Differential roles of nitric oxide and oxygen radicals in chondrocytes affected by osteoarthritis and rheumatoid arthritis

Osteoarthritis and rheumatoid arthritis are characterized by focal loss of cartilage due to an upregulation of catabolic pathways, induced mainly by pro-inflammatory cytokines, such as interleukin-1 (IL-1) and tumour necrosis factor alpha (TNF alpha). Since reactive oxygen species are also involved in this extracellular-matrix-degrading activity, we aimed to compare the chondrocyte oxidative status responsible for cartilage damage occurring in primarily degenerative (osteoarthritis) and inflammatory (rheumatoid arthritis) joint diseases. Human articular chondrocytes were isolated from patients with osteoarthritis or rheumatoid arthritis, or from multi-organ donors, and stimulated with IL-1 beta and/or TNF alpha.

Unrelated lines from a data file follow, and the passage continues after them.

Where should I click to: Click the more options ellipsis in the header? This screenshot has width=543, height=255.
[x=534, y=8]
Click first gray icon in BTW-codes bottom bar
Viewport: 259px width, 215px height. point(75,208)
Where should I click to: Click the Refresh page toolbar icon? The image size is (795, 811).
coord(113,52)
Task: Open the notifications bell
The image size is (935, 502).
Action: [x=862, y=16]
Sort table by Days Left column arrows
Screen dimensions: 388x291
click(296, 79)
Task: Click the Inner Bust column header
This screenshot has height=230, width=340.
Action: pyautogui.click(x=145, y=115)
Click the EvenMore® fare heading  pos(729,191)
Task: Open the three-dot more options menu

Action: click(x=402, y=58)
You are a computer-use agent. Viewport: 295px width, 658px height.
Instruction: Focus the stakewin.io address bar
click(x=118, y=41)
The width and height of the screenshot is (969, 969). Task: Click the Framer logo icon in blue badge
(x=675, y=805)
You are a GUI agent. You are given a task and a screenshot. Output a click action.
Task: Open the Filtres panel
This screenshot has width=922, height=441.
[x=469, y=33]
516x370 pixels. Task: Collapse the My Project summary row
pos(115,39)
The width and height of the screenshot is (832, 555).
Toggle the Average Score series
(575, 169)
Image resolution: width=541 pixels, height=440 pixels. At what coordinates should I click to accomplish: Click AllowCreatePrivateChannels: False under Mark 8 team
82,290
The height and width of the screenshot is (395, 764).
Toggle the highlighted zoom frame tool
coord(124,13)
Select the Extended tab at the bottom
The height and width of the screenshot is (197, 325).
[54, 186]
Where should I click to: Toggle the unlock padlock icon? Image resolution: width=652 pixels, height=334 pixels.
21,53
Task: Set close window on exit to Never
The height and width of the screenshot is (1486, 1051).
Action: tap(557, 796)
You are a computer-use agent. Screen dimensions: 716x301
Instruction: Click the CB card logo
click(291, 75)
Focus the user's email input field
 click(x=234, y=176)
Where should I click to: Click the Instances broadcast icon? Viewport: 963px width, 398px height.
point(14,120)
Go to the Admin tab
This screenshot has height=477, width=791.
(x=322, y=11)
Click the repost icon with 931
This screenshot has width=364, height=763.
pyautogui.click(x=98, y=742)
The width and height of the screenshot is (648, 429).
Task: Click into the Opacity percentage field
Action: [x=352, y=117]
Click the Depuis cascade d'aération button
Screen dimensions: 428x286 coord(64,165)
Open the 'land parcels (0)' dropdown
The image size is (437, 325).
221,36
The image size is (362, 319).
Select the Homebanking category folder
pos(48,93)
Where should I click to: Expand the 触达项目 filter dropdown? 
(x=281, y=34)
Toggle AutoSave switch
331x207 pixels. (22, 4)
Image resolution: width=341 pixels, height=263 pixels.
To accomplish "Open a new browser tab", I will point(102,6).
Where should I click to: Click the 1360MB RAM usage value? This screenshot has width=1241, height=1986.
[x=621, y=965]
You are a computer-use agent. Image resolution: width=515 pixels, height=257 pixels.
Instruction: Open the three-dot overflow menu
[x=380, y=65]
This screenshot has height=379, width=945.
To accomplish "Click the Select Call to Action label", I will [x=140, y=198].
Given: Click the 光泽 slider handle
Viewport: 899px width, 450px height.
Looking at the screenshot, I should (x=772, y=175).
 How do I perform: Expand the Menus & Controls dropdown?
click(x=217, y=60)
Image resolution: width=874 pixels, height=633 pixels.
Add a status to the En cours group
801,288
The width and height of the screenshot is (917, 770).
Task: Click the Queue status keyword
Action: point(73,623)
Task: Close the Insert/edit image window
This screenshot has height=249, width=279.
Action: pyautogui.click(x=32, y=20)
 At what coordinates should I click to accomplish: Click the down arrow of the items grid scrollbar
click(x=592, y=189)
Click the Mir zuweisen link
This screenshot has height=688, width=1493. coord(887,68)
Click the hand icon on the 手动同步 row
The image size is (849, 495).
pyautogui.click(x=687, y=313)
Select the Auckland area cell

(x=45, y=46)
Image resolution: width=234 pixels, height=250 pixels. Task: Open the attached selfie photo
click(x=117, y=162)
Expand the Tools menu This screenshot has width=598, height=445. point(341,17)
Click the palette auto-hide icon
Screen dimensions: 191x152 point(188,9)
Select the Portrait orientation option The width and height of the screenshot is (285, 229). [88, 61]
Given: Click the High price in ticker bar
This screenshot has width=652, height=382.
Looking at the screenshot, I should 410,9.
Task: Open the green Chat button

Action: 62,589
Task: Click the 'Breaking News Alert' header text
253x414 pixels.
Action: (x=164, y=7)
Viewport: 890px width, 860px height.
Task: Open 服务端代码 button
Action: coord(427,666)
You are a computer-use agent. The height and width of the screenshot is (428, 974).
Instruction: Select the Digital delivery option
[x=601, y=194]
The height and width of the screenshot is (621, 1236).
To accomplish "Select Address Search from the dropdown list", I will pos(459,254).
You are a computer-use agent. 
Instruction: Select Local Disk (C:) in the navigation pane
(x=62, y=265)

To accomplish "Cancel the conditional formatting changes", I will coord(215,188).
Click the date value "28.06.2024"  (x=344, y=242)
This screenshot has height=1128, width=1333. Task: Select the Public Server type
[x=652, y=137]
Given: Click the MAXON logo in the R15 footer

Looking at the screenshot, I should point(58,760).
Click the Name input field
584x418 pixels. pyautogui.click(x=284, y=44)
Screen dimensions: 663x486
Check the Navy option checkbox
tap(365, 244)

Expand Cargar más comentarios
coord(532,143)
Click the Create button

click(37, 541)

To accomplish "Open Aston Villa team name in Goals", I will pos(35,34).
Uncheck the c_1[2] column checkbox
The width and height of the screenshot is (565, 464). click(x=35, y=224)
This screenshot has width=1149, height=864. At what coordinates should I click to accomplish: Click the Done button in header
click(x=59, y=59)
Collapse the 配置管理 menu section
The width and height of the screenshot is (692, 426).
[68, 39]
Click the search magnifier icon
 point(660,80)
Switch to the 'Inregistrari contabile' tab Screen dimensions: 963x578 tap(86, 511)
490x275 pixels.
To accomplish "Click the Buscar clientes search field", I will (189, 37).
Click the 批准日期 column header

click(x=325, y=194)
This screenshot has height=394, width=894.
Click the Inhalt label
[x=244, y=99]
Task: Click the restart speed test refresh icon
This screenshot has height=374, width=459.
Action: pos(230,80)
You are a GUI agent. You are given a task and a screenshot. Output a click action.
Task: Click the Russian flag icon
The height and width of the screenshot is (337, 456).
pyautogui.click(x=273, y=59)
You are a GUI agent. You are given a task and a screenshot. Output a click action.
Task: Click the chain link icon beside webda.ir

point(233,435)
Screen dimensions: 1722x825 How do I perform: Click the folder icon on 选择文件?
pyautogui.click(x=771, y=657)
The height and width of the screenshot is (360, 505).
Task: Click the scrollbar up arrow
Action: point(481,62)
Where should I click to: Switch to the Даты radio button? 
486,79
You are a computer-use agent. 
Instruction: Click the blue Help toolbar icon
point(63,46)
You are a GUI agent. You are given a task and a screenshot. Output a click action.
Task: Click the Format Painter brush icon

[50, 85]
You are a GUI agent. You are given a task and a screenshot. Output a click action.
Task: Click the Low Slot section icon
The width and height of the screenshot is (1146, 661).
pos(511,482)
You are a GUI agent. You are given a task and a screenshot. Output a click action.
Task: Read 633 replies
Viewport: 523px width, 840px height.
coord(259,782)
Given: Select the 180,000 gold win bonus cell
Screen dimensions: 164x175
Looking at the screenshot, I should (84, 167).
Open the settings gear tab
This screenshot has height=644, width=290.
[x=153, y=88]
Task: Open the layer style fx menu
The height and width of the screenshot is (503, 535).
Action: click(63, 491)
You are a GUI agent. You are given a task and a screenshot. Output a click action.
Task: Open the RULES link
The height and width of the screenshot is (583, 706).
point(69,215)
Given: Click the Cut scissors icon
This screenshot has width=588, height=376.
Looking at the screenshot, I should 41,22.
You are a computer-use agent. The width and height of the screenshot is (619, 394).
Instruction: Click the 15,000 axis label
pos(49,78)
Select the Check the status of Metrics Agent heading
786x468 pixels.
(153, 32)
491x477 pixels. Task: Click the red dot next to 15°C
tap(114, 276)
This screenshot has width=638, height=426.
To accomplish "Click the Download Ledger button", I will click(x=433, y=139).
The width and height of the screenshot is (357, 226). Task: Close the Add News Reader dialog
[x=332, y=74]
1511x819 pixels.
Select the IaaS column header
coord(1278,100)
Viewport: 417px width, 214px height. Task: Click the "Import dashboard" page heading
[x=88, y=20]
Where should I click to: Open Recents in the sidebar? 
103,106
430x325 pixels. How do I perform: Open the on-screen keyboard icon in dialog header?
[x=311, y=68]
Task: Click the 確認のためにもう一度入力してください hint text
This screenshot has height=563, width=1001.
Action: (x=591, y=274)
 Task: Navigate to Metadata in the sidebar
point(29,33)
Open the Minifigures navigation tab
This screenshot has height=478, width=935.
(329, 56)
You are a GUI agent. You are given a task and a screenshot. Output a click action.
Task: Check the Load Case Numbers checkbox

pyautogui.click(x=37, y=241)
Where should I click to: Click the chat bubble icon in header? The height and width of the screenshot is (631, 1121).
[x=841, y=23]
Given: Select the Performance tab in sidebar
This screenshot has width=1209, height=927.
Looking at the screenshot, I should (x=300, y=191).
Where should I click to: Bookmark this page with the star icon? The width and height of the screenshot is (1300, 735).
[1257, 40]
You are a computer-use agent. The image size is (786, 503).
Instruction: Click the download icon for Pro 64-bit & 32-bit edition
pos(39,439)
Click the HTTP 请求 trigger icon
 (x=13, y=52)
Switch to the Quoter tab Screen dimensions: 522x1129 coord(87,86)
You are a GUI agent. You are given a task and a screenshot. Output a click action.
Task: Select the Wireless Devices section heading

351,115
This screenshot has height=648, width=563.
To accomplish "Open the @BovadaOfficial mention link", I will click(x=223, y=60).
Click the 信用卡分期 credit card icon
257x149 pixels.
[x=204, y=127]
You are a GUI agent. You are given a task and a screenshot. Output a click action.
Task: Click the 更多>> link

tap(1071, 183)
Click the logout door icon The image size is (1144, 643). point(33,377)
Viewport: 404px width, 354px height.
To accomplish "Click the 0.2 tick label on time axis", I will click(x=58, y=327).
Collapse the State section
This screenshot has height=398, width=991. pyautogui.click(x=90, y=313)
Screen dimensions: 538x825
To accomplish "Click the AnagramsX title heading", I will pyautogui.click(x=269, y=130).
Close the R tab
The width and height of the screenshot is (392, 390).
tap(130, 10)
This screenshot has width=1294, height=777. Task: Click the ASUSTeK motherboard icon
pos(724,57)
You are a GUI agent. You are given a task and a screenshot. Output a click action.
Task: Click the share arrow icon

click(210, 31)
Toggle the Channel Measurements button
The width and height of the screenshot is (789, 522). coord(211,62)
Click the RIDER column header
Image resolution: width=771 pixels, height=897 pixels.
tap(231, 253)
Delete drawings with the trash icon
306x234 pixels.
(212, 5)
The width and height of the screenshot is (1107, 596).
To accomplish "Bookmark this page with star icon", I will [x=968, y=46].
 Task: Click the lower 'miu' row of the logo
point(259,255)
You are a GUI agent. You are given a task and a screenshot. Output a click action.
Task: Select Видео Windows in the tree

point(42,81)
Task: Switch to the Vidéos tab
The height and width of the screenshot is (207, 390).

We evaluated the oxidative stress related to reactive nitrogen and oxygen intermediates, measuring NO2- as a stable end-product of nitric oxide generation and superoxide dismutase as an antioxidant enzyme induced by radical oxygen species. We found that cells from patients with osteoarthritis produced higher levels of NO2- than those from patients with rheumatoid arthritis. In addition, IL-1 beta was more potent than TNF alpha in inducing nitric oxide in both arthritides, and TNFa alone was almost ineffective in cells from rheumatoid arthritis patients. We also observed that the intracellular content of copper/zinc superoxide dismutase (Cu/ZnSOD) was always lower in rheumatoid arthritis chondrocytes than in those from multi-organ donors, whereas no differences were found in intracellular manganese SOD (MnSOD) or in supernatant Cu/ZnSOD and MnSOD levels. Moreover, intracellular MnSOD was up-regulated by cytokines in osteoarthritis chondrocytes, In conclusion, our results suggest that nitric oxide may play a major role in altering chondrocyte functions in osteoarthritis, whereas the harmful effects of radical oxygen species are more evident in chondrocytes from patients with rheumatoid arthritis, due to an oxidant/antioxidant imbalance.